Wiemy, że konsultant krajowy prof. Witold Tłustochowicz przygotował nowy program znoszący te niezgodności, ale procedury zatwierdzania zmian są w Polsce bardzo długie.
A pacjenci i ich rodzice chcą tych leków?
Oczywiści. Chcą. W dobie powszechnego dostępu do internetu niejednokrotnie naciskają na nas, żeby terapie rozpoczynać od leczenia biologicznego. To oczywiście przesada. Ale prawda jest też taka, że niektórych wypadkach efekty są zadziwiająco dobre. W naszej klinice wszyscy pamiętamy nastolatka, który już po drugiej dawce leku biologicznego - etanerceptu - powiedział, że nie pamięta czasu, kiedy czuł tak dobrze. Dla niego zaskoczeniem było, że może wstać łóżka bez bólu.
Reumatolodzy dziecięcy borykają się z wieloma problemami?
Niestety tak. Do tego, ze nasze leczenie ambulatoryjne jest deficytowe; przyzwyczailiśmy się do tego. Ostatnio doszedł jeszcze jeden problem. Zmieniła się wycena punktowa świadczeń z katalogu JGP. Zmiany są niekorzystne. Oddziały reumatologiczne zaczną mieć poważne problemy finansowe.
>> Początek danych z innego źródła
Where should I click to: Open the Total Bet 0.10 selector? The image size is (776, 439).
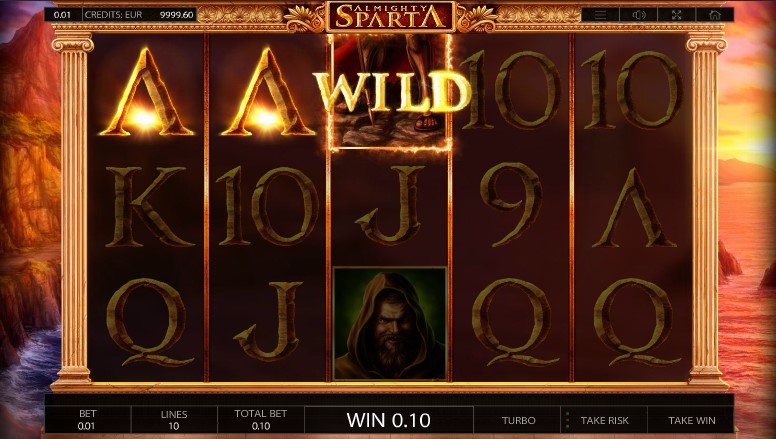tap(260, 420)
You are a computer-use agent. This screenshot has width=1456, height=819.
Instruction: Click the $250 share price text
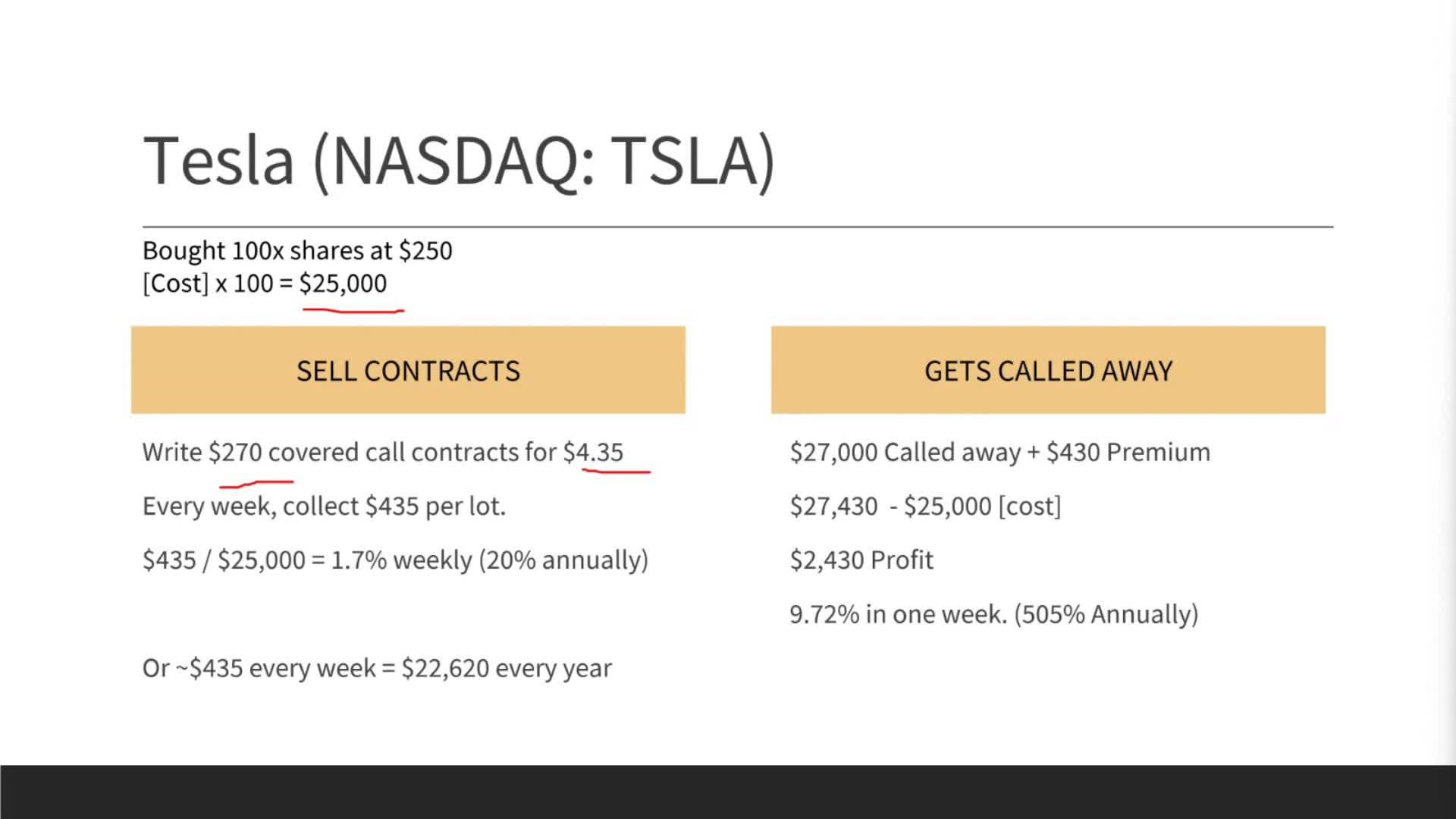click(x=425, y=251)
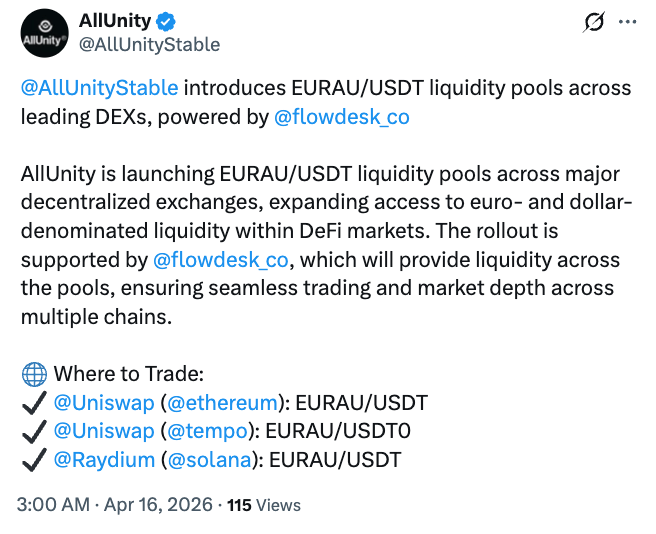Viewport: 656px width, 534px height.
Task: Open the @ethereum mention
Action: 220,403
Co - pana zdaniem - można by zaproponować, by poprawić sytuację reumatologii dziecięcej?
Po pierwsze, myślę, że będę wyrazicielem opinii wielu moich kolegów - chcielibyśmy ułatwienia dostępu pacjentów do terapii biologicznych. Po drugie, w szybkim czasie należy pochylić się nad wycena punktową dla poszczególnych schorzeń w katalogu JPG.
Zastanawiam się, czy nie można by zrezygnować z sztucznego ujednolicanie pacjentów w ramach grup JPG na rzecz pokrywania przez płatnika (NFZ) kosztów czynności/ leków/sprzętów faktycznie wykonanych/zużytych na rzecz konkretnego pacjenta.